Apply the backward Euler method to \(x' = \lambda x\): \[x_{n+1} = x_n + h\lambda x_{n+1}.\] Solving for \(x_{n+1}\): \[x_{n+1}(1 - h\lambda) = x_n \implies x_{n+1} = \frac{1}{1 - h\lambda}\, x_n.\] The amplification factor is \(R = \frac{1}{1 - h\lambda}\). For \(\text{Re}(\lambda) < 0\) and any \(h > 0\), writing \(\lambda = a + bi\) with \(a < 0\): \[|1 - h\lambda|^2 = (1 - ha)^2 + (hb)^2 > 1,\] since \(1 - ha > 1\) (as \(a < 0\)). Therefore \(|R| < 1\) for all \(h > 0\), so \(|x_n| \to 0\) as \(n \to \infty\), and the method is unconditionally stable.

[Raw records]
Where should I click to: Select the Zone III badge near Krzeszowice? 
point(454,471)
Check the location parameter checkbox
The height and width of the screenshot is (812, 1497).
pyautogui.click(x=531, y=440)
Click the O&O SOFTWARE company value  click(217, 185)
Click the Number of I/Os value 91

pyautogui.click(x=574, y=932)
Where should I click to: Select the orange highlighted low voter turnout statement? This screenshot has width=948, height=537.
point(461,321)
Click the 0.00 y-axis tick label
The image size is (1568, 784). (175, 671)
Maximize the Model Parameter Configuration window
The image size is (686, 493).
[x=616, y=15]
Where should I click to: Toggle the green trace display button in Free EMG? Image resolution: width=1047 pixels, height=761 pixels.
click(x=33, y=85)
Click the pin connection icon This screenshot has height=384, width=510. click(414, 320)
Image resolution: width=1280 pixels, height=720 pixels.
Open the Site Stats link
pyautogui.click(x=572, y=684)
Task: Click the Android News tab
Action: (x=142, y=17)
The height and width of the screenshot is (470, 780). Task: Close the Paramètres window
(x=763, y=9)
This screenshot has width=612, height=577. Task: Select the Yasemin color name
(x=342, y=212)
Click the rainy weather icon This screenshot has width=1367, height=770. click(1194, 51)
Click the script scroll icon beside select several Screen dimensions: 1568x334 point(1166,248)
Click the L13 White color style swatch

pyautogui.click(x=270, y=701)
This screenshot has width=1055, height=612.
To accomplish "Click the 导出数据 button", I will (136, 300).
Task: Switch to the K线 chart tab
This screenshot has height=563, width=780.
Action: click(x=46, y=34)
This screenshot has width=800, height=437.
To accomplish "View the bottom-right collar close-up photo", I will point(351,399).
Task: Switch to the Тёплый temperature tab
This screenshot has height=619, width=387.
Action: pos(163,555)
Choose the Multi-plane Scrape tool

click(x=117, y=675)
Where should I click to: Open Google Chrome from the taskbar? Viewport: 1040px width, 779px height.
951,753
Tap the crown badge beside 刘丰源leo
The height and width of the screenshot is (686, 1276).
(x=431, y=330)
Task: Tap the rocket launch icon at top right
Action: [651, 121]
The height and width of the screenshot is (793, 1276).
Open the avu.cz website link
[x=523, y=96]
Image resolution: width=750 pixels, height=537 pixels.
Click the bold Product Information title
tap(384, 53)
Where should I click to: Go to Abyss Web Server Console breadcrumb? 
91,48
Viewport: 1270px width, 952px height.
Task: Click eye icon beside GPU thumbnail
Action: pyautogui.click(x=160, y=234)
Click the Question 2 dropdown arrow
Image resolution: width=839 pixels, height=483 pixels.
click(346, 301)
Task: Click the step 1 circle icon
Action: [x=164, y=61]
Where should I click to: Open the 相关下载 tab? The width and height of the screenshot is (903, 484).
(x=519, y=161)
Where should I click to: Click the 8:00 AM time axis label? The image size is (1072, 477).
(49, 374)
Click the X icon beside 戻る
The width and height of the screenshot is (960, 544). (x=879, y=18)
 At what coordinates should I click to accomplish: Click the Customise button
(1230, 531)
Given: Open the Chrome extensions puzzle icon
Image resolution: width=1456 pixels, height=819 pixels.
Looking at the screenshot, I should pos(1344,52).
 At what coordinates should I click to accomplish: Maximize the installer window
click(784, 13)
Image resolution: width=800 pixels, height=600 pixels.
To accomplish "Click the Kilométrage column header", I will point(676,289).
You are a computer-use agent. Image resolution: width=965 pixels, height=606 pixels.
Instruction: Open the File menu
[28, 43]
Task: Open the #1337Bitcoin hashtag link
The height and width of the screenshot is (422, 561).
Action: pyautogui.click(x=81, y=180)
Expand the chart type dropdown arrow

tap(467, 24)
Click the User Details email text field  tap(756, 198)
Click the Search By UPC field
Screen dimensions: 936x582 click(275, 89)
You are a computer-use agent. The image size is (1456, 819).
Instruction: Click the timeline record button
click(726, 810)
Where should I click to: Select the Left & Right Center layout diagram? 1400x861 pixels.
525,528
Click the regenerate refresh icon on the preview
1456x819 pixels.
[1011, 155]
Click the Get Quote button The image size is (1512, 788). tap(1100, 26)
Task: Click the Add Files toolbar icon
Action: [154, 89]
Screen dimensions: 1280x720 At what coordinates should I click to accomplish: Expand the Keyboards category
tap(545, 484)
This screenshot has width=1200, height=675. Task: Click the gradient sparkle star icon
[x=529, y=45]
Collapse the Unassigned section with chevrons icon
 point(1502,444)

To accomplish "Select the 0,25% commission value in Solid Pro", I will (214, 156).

[What this task involves] Please continue the backward Euler stability derivation from its last sentence, not the data.

[The response]
(c) Local Truncation Error of Backward Euler

The local truncation error is defined as the residual when the exact solution is substituted into the numerical scheme: \[\tau_n = \frac{x(t_{n+1}) - x(t_n)}{h} - f\!\left(t_{n+1},\, x(t_{n+1})\right).\] Taylor-expanding \(x(t_{n+1})\) about \(t_n\): \[x(t_{n+1}) = x(t_n) + h\,x'(t_n) + \frac{h^2}{2}x''(t_n) + \mathcal{O}(h^3),\] so \[\frac{x(t_{n+1}) - x(t_n)}{h} = x'(t_n) + \frac{h}{2}x''(t_n) + \mathcal{O}(h^2).\] Since \(f(t_{n+1}, x(t_{n+1})) = x'(t_{n+1})\), Taylor-expanding \(x'\) gives: \[x'(t_{n+1}) = x'(t_n) + h\,x''(t_n) + \mathcal{O}(h^2).\] Substituting: \[\tau_n = x'(t_n) + \frac{h}{2}x''(t_n) - x'(t_n) - h\,x''(t_n) + \mathcal{O}(h^2) = -\frac{h}{2}x''(t_n) + \mathcal{O}(h^2) = \mathcal{O}(h).\]

(d) Runge-Kutta 4

  • Order of Accuracy: \(\mathcal{O}(h^4)\) (Fourth order).
  • Function Evaluations: 4 evaluations of \(f(t,x)\) are required at each time step.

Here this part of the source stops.